How to correctly use RSA for digital signature with hashing?

Question

I am trying to understand RSA digital signature algorithm. I am planning to follow these steps:

Sign algorithm:

1. Take some message $m$
2. Create digital signature using my private key $[d,n]$: $s = S_a(m) = m^d \bmod n$
3. Pass my message and signature $[m,s]$

Verification algorithm:

1. Accept $[m,s]$
2. Take public key $[e,n]$
3. Retrieve message: $m' = P_a(s) = s^e \bmod n$
4. Check authenticity of signature and message immutability by comparing $m$ and $m'$

---

But I also want to use hashing. I plan to sign not the message $m$, but its hash: $m_{\rm hashed}$. Sign algorithm will probably be changed to:

Sign algorithm (with hashing):

1. Take some message $m$
2. Generate hash of message: $m_{\rm hashed}$
3. Create digital signature using my private key $[d,n]$: $s = S_a(m_{\rm hashed}) = m_{\rm hashed}^d \bmod n$
4. Pass my message and signature $[m,s]$

I have question about verification steps. Specifically about checking message authenticity in step 4.

Verification algorithm (with hashing):

1. Accept $[m,s]$
2. Take public key $[e,n]$
3. Retrieve message: $m' = P_a(s) = s^e \bmod n$
4. Check authenticity of signature and message immutability by comparing $m$ and $m'$ ???

Before using hashing we could check authenticity and immutability by comparing $m$ and $m'$. But in this case after step 3, we will get $m'$ as a hashed version (not as original message). How can we compare $m$ and $m'$ if $m$ is original message and $m'$ is hashed version (taking into account that hashing is irreversible and there is no way to decrypt hash back)?

---

My question: what is the correct algorithm? How to correctly use RSA for digital signature with hashing?

Answer 1

You're missing two things:

First off, we don't try to retrieve the message from the hash; as you correctly point out, that's impossible. Instead, what we do is (using your notation):

1. Accept $[m,s]$
2. Take public key $[e,n]$
3. Retrieve the hashed message: $m'_{hashed} = P_a(s) = s^e \bmod(n)$
4. Generate the hash of the message being verified $m_{hashed} = Hash(m)$
5. Check authenticity of signature and message immutability by comparing $m_{hashed}$ and $m'_{hashed}$

If we assume that the hash function is collision resistant, that is, it is infeasible to find two distinct messages $M_a, M_b$ with $Hash(M_a) = Hash(M_b)$, then if $m_{hashed} = m'_{hashed}$, then either we've demonstrated a hash collision (which we assume is difficult), or $m = m'$.
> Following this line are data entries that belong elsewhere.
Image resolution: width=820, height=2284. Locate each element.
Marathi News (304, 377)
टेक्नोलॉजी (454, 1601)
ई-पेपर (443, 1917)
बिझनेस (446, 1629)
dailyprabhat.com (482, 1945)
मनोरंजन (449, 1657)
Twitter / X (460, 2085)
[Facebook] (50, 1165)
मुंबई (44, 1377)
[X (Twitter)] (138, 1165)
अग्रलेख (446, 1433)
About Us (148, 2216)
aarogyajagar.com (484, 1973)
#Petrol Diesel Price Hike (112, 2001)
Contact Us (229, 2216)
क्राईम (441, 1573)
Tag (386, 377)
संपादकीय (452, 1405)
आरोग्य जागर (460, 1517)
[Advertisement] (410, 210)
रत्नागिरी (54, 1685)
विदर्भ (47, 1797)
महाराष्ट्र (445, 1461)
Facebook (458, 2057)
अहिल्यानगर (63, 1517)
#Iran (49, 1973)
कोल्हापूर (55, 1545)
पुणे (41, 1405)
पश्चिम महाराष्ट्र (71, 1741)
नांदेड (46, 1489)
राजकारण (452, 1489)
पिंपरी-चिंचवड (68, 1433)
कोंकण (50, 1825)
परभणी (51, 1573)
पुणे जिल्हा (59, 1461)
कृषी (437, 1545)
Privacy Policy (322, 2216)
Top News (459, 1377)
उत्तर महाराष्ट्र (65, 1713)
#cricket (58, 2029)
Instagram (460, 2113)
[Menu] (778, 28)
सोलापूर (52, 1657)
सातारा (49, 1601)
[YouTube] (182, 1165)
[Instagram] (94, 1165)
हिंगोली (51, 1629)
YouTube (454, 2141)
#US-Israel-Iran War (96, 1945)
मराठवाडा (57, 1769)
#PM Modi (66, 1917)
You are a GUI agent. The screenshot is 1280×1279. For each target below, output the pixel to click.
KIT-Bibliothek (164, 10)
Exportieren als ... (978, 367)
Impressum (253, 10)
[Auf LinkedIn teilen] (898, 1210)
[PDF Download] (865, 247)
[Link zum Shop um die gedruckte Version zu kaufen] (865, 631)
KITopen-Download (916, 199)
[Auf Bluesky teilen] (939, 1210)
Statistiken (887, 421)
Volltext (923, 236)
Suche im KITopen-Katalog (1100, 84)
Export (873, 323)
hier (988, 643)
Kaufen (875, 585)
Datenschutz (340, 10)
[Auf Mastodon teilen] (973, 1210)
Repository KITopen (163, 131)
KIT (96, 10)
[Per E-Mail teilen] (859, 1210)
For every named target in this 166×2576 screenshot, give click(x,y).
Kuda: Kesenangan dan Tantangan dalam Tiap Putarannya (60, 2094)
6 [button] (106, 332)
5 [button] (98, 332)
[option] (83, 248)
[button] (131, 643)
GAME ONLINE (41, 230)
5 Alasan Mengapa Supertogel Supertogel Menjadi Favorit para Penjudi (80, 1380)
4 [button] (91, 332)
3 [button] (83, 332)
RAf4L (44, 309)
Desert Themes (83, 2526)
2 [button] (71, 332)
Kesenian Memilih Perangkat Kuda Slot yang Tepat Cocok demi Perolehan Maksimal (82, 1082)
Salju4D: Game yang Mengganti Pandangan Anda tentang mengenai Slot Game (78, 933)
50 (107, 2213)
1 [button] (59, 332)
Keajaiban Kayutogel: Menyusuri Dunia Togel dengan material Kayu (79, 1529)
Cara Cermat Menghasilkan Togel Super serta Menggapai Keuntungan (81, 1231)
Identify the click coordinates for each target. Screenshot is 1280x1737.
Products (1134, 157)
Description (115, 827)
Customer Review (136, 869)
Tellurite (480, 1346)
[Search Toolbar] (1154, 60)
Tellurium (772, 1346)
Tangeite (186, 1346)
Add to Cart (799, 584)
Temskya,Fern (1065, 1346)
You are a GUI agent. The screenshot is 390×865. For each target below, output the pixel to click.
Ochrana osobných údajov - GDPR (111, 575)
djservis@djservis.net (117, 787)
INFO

The other thing you are missing is padding. We (should) never take output of a hash function, interpret it as an integer, and hand it off to the RSA function; if we do that, then an attacker could potentially take advantage of the homomorphic property of RSA, namely, $a^e \bmod n \times b^e \bmod n \equiv (ab)^e \bmod n$, look through a pile of signatures for hashes that happen to have common factors, and cobble together a signature to a new message (whose hash is made up of those common factors). Instead, we always apply a padding function to the hash output to turn it into a large (nearly as large as $n$) integer, and then apply the RSA function to that.

There are a number of padding methods known that are believed to be secure, including PSS and RSASSA-PKCS1-v1_5; the reference I gave you short get you started.